The Israelis solving the new nightmare of car manufacturers
At 16, Hoffman left the Air Force to found Sital, now a top provider of communication systems and electrical fault detection technology.
Today, Rivian is one of the prominent electric car manufacturers in the US, famous for the R1 sedan and off-road vehicle, and she sparked a lot of interest with the R2 and R3 unveiled last month. But in 2022, she was still a promising electric startup, with an interesting prototype and a huge contract for electrical commercialization with Amazon.
But the company had a problem. Some of the cars that came out of her production line in Illinois suffered from electrical malfunctions, requiring hours of technician work to identify their source in order to solve them before they were transferred to sales agencies and customers. That was the moment the phone rang in Kfar Saba. On the line was William Cleveland, one of the technical experts of the young company. Ofir Hoffman, CEO and founder of Sital Technologies, answered the call.
"Ofir? I need your help again," Cleveland informed him, already familiar with Sital's manufacturing capabilities from General Motors. A few weeks later, Rivian became another customer of Sital's physics device. Cleveland himself would start working this year as a marketing person for the unfamiliar Israeli company to promote its products to other companies in the US.
It all started in the late 80s. Hoffman was a senior technician and instructor for maintaining avionics of F-16 aircraft in the Air Force, when he decided to retire from regular service, study electrical engineering at the Technion, and later establish his own company. Today Sital sells millions of dollars a year in communication engines and fault detection devices, with its components already found in satellites, NASA research spacecraft, combat aircraft, and Rafael's smart weapons.
The automotive industry has only recently begun to deal with electrical and communication faults that the aviation and space industry has long been familiar with. Car manufacturers always boast about shiny production lines, sending the press pictures of robots and workers building hundreds of thousands of new cars at each factory every year. But there are a few things that they forget to mention at the same time, such as the number of faults that are discovered in a car right at the factory.
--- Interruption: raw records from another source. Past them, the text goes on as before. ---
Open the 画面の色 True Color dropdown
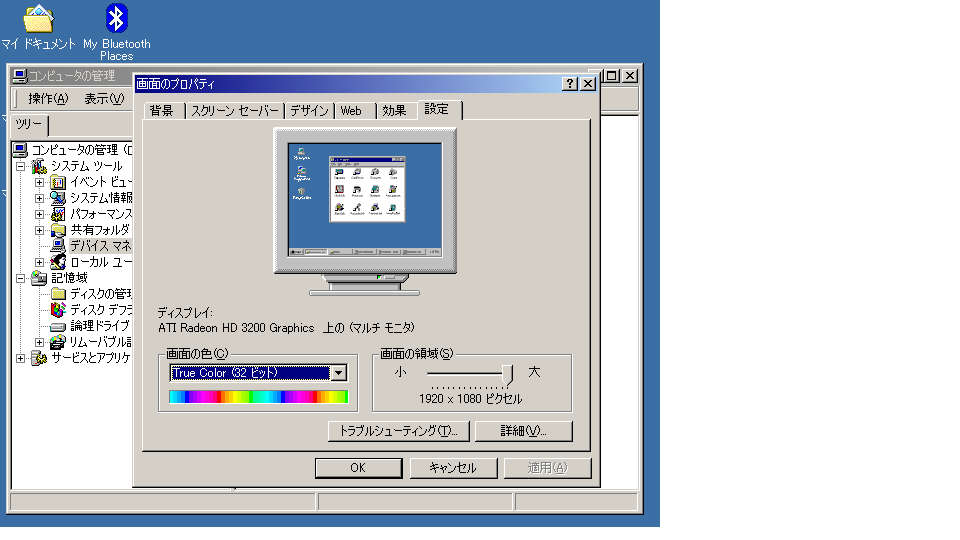 [338, 373]
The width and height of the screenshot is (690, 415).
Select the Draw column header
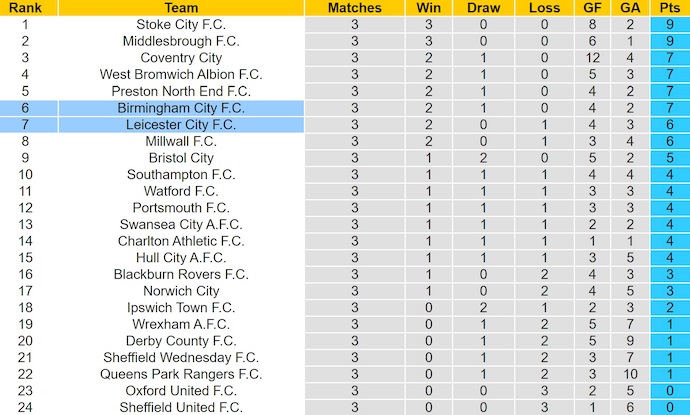click(484, 7)
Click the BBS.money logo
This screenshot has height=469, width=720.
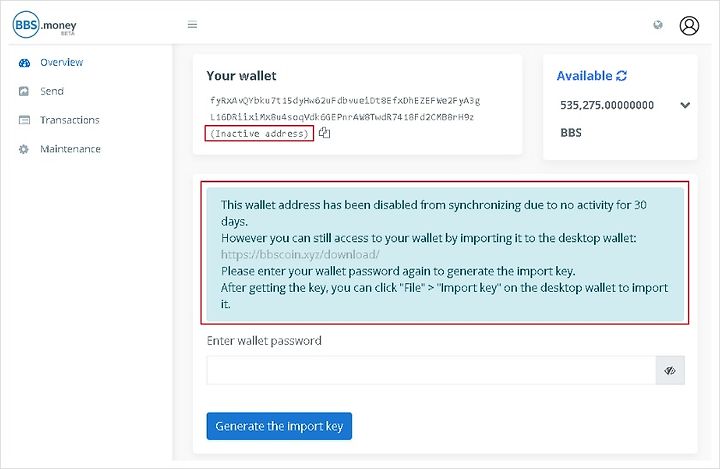click(x=45, y=25)
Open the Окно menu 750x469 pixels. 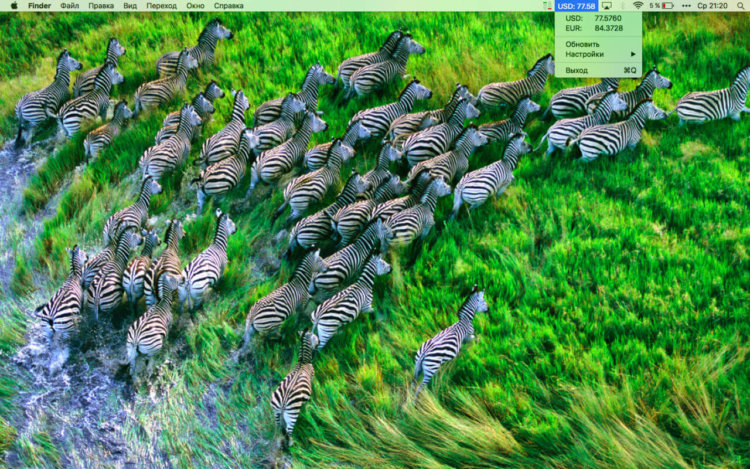[x=195, y=5]
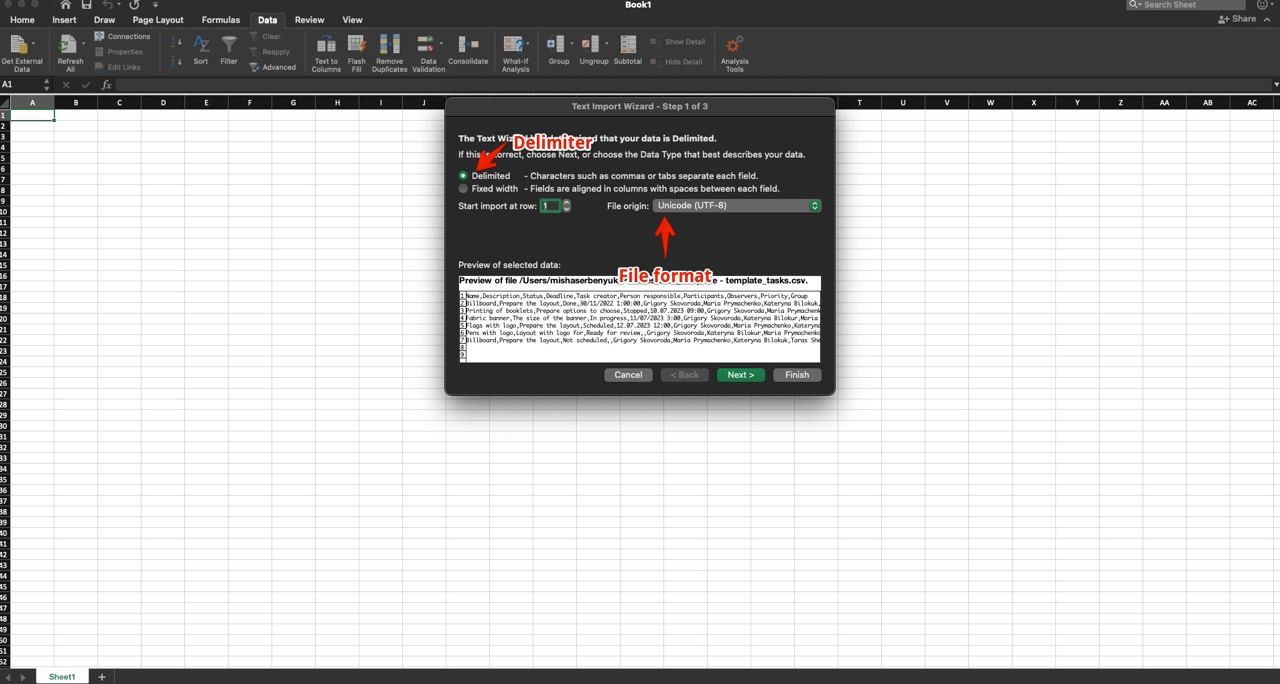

In every production line, sharp-eyed inspectors can see a group of finished cars that did not keep up with the rest, surrounded by tired technicians. There are faults that are easy to locate and fix, but also those that send teams to work for hours searching for the cause. Electrical faults can be the most humiliating.
"When we started working with the automotive industry, we found on the production line on average one fault in every ten cars, with one communication electrical fault in every ten cars with a fault, meaning one in a hundred cars. Today, this number of communication faults sometimes stands at one in every twenty cars," explains Hoffman.
Hoffman: "In 2014, cars had at most three communication of basses. Today, Tesla has six, and there are manufacturers with more. As soon as a communication problem that causes one system not to function is identified, it can be in the wiring, and it can be in the components. It can take 4-5 hours to find it."
Sital developed a passive TDR device designed to identify the precise location of communication faults, just by listening to their activities. As cars become more advanced, the number of electrical faults increases. "Ford T was planned so that the customer could maintain it themselves. This is not realistic in the era of electric vehicles," explains William Cleveland in a conversation from the USA. "Rivian, for example, is an amazing and complex product, and accordingly, there is a potential for manufacturing faults. About 20% of modern electric cars will suffer from a communication fault during production that will require some treatment at the factory. Many manufacturers are currently announcing delays and postponing electric vehicle production, which is perceived as a result of declining demands, but also more complex production will affect decisions. Sital's physicist device can reduce the fault repair time from 3-4 hours to 20 minutes thanks to the precise identification of the fault location and save manufacturers hundreds of thousands of dollars in manpower and millions of dollars in component damage during the search process."
A year and a half ago, Hoffman's eldest son, Guy, joined the company. These days, he works in the company in its new hybrid configuration: three days in Kfar Saba, four in the reserves as an officer in the Air Force. "The need to quickly identify the source of the malfunction arises not only from wasting time but also from the danger of causing damage while searching. Most of the connectors in electrical systems in vehicles are built to survive 5-6 disconnections and connections during their lifetimes. If you start connecting and disconnecting parts to find the problem, in the end, they may end up being left in your hands and causing much greater damage than already exists."
Last year, they were invited to demonstrate their capabilities in identifying a communication malfunction in an Apache helicopter of the Western Air Force, which had been grounded for a year due to an unsolvable malfunction. When they finished, the helicopter was able to fly again. "Not long ago, we were informed that it has been flying for 10 hours without any malfunction," says Hoffman. The company is already in negotiations with two air forces to sell them the physicist, and discussions with the Ford vehicle manufacturer regarding the use of their technology.
They have also reached space: for the past 15 years, the research spacecraft LRO has been orbiting the moon, which was sent to map the moon with lasers. It was designed to operate for 5 years, but has survived three times as much, and is equipped with Sital communication components, just like the American Atlas launchers used to send heavy satellites into Earth's orbit. In the world, there is also a nuclear reactor with the company's communication components, designed to withstand the harsh conditions prevailing there.